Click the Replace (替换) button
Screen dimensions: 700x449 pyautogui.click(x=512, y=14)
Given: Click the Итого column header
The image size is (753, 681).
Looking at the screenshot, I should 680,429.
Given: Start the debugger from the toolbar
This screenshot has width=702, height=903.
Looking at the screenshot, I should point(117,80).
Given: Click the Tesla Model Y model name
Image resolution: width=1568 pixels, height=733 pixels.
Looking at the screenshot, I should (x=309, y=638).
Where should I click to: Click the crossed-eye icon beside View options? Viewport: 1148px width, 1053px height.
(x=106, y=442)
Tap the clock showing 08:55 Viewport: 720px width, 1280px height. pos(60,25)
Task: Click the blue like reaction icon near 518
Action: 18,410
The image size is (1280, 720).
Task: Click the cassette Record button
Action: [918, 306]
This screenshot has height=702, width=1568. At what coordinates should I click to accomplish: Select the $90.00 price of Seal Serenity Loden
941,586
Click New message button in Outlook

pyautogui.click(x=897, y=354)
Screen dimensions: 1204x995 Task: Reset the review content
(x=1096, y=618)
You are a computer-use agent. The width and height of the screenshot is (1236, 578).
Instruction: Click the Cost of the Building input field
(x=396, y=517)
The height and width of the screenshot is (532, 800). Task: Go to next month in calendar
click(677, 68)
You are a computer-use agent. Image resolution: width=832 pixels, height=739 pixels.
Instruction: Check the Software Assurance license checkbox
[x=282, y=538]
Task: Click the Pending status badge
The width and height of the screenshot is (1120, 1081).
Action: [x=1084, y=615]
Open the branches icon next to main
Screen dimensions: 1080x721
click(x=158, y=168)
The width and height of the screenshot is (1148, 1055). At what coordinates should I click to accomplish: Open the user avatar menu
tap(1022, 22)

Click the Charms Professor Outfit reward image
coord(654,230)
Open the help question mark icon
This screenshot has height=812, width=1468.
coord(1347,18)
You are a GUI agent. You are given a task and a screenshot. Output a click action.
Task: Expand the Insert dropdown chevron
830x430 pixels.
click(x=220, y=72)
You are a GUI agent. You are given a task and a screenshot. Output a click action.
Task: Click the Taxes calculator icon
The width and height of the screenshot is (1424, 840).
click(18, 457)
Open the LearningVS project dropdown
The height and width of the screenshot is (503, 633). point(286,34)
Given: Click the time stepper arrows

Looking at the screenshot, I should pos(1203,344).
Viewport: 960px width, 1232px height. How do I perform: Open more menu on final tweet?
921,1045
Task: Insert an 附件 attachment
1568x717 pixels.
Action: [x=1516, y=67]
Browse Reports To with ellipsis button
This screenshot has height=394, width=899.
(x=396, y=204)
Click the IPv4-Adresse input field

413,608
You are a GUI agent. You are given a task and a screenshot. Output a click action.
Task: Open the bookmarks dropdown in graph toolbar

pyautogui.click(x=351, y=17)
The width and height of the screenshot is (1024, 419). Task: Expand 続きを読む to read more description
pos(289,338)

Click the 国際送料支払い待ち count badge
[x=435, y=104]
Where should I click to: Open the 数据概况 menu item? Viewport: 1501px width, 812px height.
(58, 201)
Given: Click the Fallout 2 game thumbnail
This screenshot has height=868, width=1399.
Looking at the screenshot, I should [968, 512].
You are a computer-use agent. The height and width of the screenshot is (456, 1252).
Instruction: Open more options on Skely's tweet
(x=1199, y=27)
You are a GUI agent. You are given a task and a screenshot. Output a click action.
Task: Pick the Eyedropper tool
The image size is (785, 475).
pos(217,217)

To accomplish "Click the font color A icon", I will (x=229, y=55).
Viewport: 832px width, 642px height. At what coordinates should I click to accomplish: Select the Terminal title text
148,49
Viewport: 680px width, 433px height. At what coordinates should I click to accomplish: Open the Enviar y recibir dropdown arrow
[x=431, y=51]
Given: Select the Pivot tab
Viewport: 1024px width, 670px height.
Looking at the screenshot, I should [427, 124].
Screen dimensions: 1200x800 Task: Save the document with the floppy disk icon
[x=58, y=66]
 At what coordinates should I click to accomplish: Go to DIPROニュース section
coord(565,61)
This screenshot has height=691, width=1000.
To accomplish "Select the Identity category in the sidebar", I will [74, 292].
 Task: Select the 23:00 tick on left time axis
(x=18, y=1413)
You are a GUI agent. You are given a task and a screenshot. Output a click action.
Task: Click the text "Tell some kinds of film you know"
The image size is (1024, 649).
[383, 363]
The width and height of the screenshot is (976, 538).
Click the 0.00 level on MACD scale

★ ★ ★ ★ ★ ★ ★

(WHAT IS REQUIRED) Reproduce the records above with every character intact.

(YOUR SOLUTION)
Click the Replace (替换) button
Screen dimensions: 700x449 pyautogui.click(x=512, y=14)
Given: Click the Итого column header
The image size is (753, 681).
Looking at the screenshot, I should 680,429.
Given: Start the debugger from the toolbar
This screenshot has width=702, height=903.
Looking at the screenshot, I should point(117,80).
Given: Click the Tesla Model Y model name
Image resolution: width=1568 pixels, height=733 pixels.
Looking at the screenshot, I should (x=309, y=638).
Where should I click to: Click the crossed-eye icon beside View options? Viewport: 1148px width, 1053px height.
(x=106, y=442)
Tap the clock showing 08:55 Viewport: 720px width, 1280px height. pos(60,25)
Task: Click the blue like reaction icon near 518
Action: 18,410
The image size is (1280, 720).
Task: Click the cassette Record button
Action: [918, 306]
This screenshot has height=702, width=1568. At what coordinates should I click to accomplish: Select the $90.00 price of Seal Serenity Loden
941,586
Click New message button in Outlook

pyautogui.click(x=897, y=354)
Screen dimensions: 1204x995 Task: Reset the review content
(x=1096, y=618)
You are a computer-use agent. The width and height of the screenshot is (1236, 578).
Instruction: Click the Cost of the Building input field
(x=396, y=517)
The height and width of the screenshot is (532, 800). Task: Go to next month in calendar
click(677, 68)
You are a computer-use agent. Image resolution: width=832 pixels, height=739 pixels.
Instruction: Check the Software Assurance license checkbox
[x=282, y=538]
Task: Click the Pending status badge
The width and height of the screenshot is (1120, 1081).
Action: [x=1084, y=615]
Open the branches icon next to main
Screen dimensions: 1080x721
click(x=158, y=168)
The width and height of the screenshot is (1148, 1055). At what coordinates should I click to accomplish: Open the user avatar menu
tap(1022, 22)

Click the Charms Professor Outfit reward image
coord(654,230)
Open the help question mark icon
This screenshot has height=812, width=1468.
coord(1347,18)
You are a GUI agent. You are given a task and a screenshot. Output a click action.
Task: Expand the Insert dropdown chevron
830x430 pixels.
click(x=220, y=72)
You are a GUI agent. You are given a task and a screenshot. Output a click action.
Task: Click the Taxes calculator icon
The width and height of the screenshot is (1424, 840).
click(18, 457)
Open the LearningVS project dropdown
The height and width of the screenshot is (503, 633). point(286,34)
Given: Click the time stepper arrows

Looking at the screenshot, I should pos(1203,344).
Viewport: 960px width, 1232px height. How do I perform: Open more menu on final tweet?
921,1045
Task: Insert an 附件 attachment
1568x717 pixels.
Action: [x=1516, y=67]
Browse Reports To with ellipsis button
This screenshot has height=394, width=899.
(x=396, y=204)
Click the IPv4-Adresse input field

413,608
You are a GUI agent. You are given a task and a screenshot. Output a click action.
Task: Open the bookmarks dropdown in graph toolbar

pyautogui.click(x=351, y=17)
The width and height of the screenshot is (1024, 419). Task: Expand 続きを読む to read more description
pos(289,338)

Click the 国際送料支払い待ち count badge
[x=435, y=104]
Where should I click to: Open the 数据概况 menu item? Viewport: 1501px width, 812px height.
(58, 201)
Given: Click the Fallout 2 game thumbnail
This screenshot has height=868, width=1399.
Looking at the screenshot, I should [968, 512].
You are a computer-use agent. The height and width of the screenshot is (456, 1252).
Instruction: Open more options on Skely's tweet
(x=1199, y=27)
You are a GUI agent. You are given a task and a screenshot. Output a click action.
Task: Pick the Eyedropper tool
The image size is (785, 475).
pos(217,217)

To accomplish "Click the font color A icon", I will (x=229, y=55).
Viewport: 832px width, 642px height. At what coordinates should I click to accomplish: Select the Terminal title text
148,49
Viewport: 680px width, 433px height. At what coordinates should I click to accomplish: Open the Enviar y recibir dropdown arrow
[x=431, y=51]
Given: Select the Pivot tab
Viewport: 1024px width, 670px height.
Looking at the screenshot, I should [427, 124].
Screen dimensions: 1200x800 Task: Save the document with the floppy disk icon
[x=58, y=66]
 At what coordinates should I click to accomplish: Go to DIPROニュース section
coord(565,61)
This screenshot has height=691, width=1000.
To accomplish "Select the Identity category in the sidebar", I will [74, 292].
 Task: Select the 23:00 tick on left time axis
(x=18, y=1413)
You are a GUI agent. You are given a task and a screenshot. Output a click action.
Task: Click the text "Tell some kinds of film you know"
The image size is (1024, 649).
[383, 363]
The width and height of the screenshot is (976, 538).
Click the 0.00 level on MACD scale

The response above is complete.